→ BRANO
* * *

26 Novembre 2007
L'Unità

«Scalmanate noi? Macché Non volevamo il palco politico»

Adele Cambria

Com’è il giorno dopo le «sgridate»? Come reagiscono ai rimbrotti più o meno «comprensivi», e con firme femminili autorevoli, le organizzatrici della manifestazione del 24 novembre? Che, riconosciamolo subito, ha riportato in piazza il movimento delle donne
tredici anni dopo la splendida camminata attraverso i prati di Villa Borghese, ideata dal Centro Studi-Università delle Donne Virginia Woolf: «Cercavo il mio posto nel mondo, ora so che il mondo è il mio posto», era il bellissimo slogan coniato allora da Alessandra Bocchetti…. Altre parole, altri tempi, forse anche altre élites femminili che nascevano attorno all’elaborazione originale, (e certo privilegiata, non c’era l’assillo della precarietà), di uno sguardo di donna sul mondo.
«Dopo vent’anni che non c’erano le donne in piazza- mi dice infatti Tatiana, del collettivo “Le mele di Eva”- ce le abbiamo riportate in piena autonomia, due mesi di impegno per la preparazione e soldi di tasca nostra, e si meravigliano della contestazione? Ci trattano come “scalmanate”, “ragazzine fuori dal mondo” a cui si deve da spiegare come se fa politica? Ma io la politica la faccio da nove anni! Ne ho 27 e sono una cocoprò… Ma non per colpa dell’immigrato, per colpa della legge Biagi. Dico: ma che t’aspetti? La nostra non era una passeggiata bipartisan dove siamo-tutte-donne. Le donne ministro non ci dovevano aspettare sul palco televisivo in Piazza Navona! Noi non volevamo nessun palco, tanto meno, destinato alle donne politiche, quelle ci volevano mettere il cappello, sulla manifestazione nostra. C’era pure Alessandra Mussolini, non bastava il governo – Pollastrini Melandri Turco- ma anche l’opposizione! Scherziamo?». Prende fiato e continua: «Non ce l’ho con la Turco, di cui non metto in discussione il passato, né con la Melandri né con la Pollastrini, come persone. Ma come donne che mi dovrebbero rappresentare sì! Prendiamo la Pollastrini coi suoi minuetti tra Dico, Cuscus e legge contro la violenza… Che non viene discussa mai, e forse e meglio così, perché l’aggravamento delle pene non serve a nulla, serve un salto culturale».
«Mi spieghino loro che cosa hanno fatto, le donne ministro, da quasi due anni che stanno al governo. Hanno firmato il pacchetto-sicurezza! L’abbiamo detto e ridetto che non vogliamo essere strumentalizzate per salvare chi governa le città dalle responsabilità. Non sono gli immigrati senza casa e senza lavoro che ci uccidono quotidianamente, sono gli uomini, è la mentalità maschile! E le donne che dovrebbero rappresentarci dicono parole in vetrina, non fanno politica».

* * *

→ ESTRATTO DELLA FONTE

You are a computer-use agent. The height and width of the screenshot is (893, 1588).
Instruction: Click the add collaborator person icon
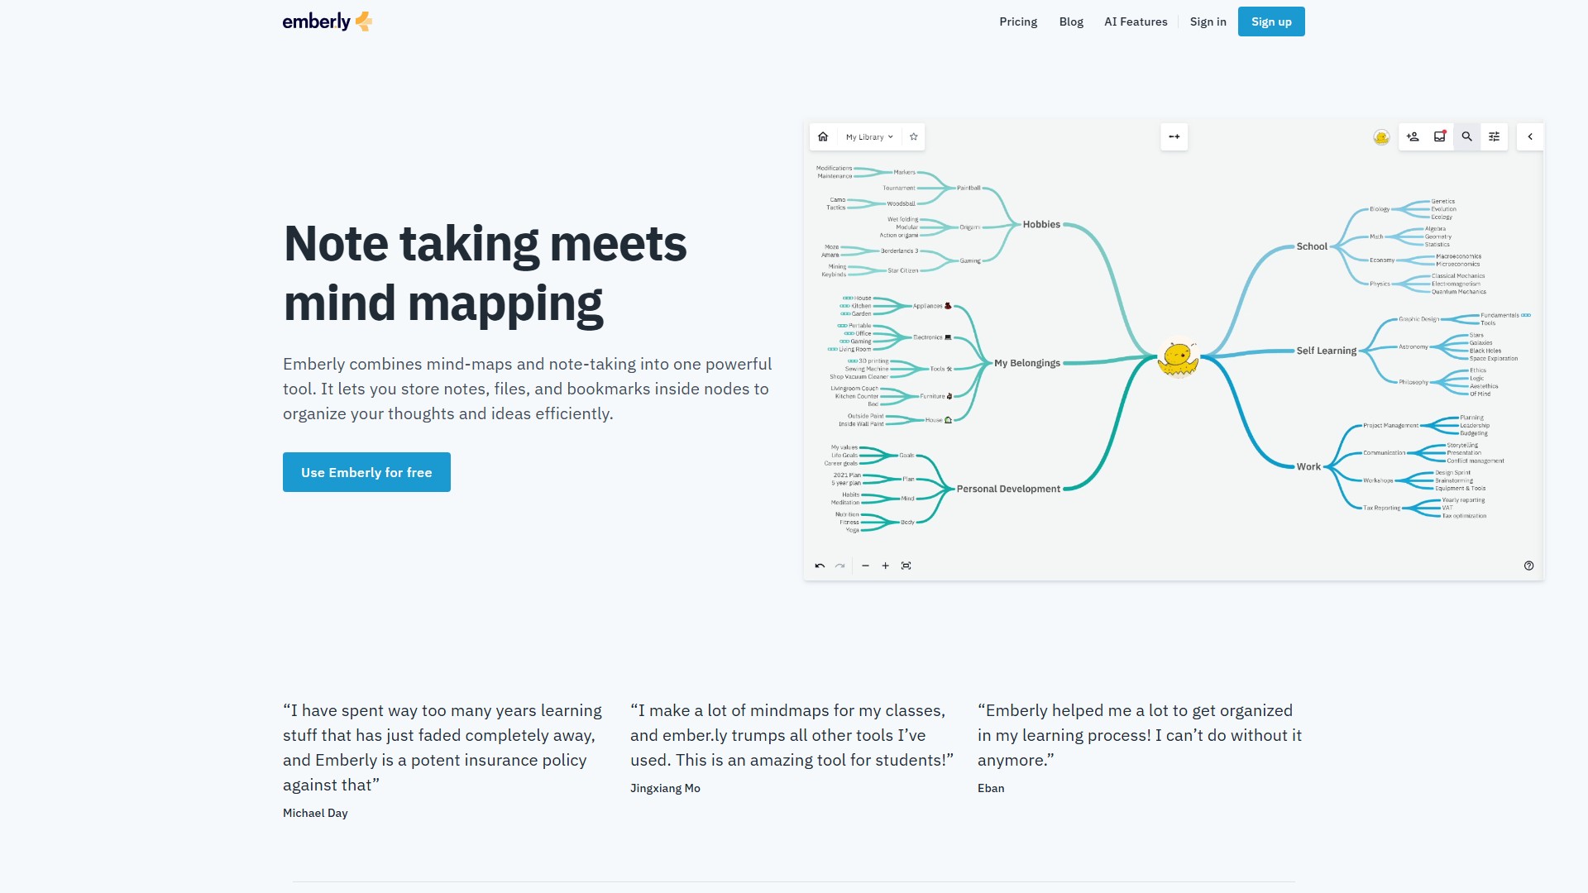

* * *

→ DA SVOLGERE
**1.** Risponda, in base al brano, alle seguenti domande:
(a) In quale giorno si è svolta la manifestazione di cui si parla?
(b) A quale collettivo appartiene Tatiana e quanti anni ha?
(c) Chi aveva coniato lo slogan «Cercavo il mio posto nel mondo, ora so che il mondo è il mio posto»?
**2.** Elenchi tutte le donne politiche che Tatiana nomina nel brano.
**3.** Prosegua l'articolo sulla manifestazione delle donne del 24 novembre, riprendendo subito dopo l'ultima frase riportata.

→ RISULTATI
**1.**
(a) Il 24 novembre.
(b) Al collettivo «Le mele di Eva»; ha 27 anni.
(c) Alessandra Bocchetti.

**2.** Alessandra Mussolini, Pollastrini, Melandri, Turco.

**3.**
Ma tu pensi- riesco a chiedere a Tatiana- che il movimento delle donne possa fare politica senza passare dalla mediazione parlamentare? Che si possa fare una legge Zapatero contro la violenza, quell’ottima legge che consente a una donna molestata di cambiare addirittura città con il sostegno delle istituzioni, senza mediazioni parlamentari o di governo?
«E come avete fatto voi, ai vostri tempi?», è la fiduciosa replica. «Il divorzio, l’aborto, la legge contro la violenza sessuale….».
Sì, ma per la legge contro la violenza sessuale ci abbiamo messo diciassette anni.
Monica Pepe, del collettivo Controviolenzadonne, (www.controviolenzadonne.org): che,insieme alla Mela di Eva, e nell’ambito della Casa Internazionale delle Donne, ha organizzato la manifestazione, parla di una «piattaforma» che aveva al primo punto la denuncia della violenza maschile in famiglia. Al secondo, il rifiuto della strumentalizzazione, che affonda nel razzismo, addebitando la violenza contro le donne agli immigrati. Il terzo punto è la denuncia delle «politiche familiste e quindi repressive del corpo della donna». Anche Monica pensa che la legge contro la violenza ha un deficit culturale, perché si limita ad inasprire le pene. «Mettere dentro un marito, e lasciarne fuori cento a che serve?». Tento una battuta: allora non resta che abolire i mariti…. «Magari!».
Ma insomma, le chiedo, come giudichi i rimbrotti che vi siete presi? «Ingiustificati. La piattaforma rimarcava la nostra distanza dalle istituzioni, rivendicando il protagonismo e l’autonomia del movimento delle donne. C’è oggi, di nuovo, un soggetto politico femminile intergenerazionale, e le giovani non si riconoscono nei vecchi modi della politica».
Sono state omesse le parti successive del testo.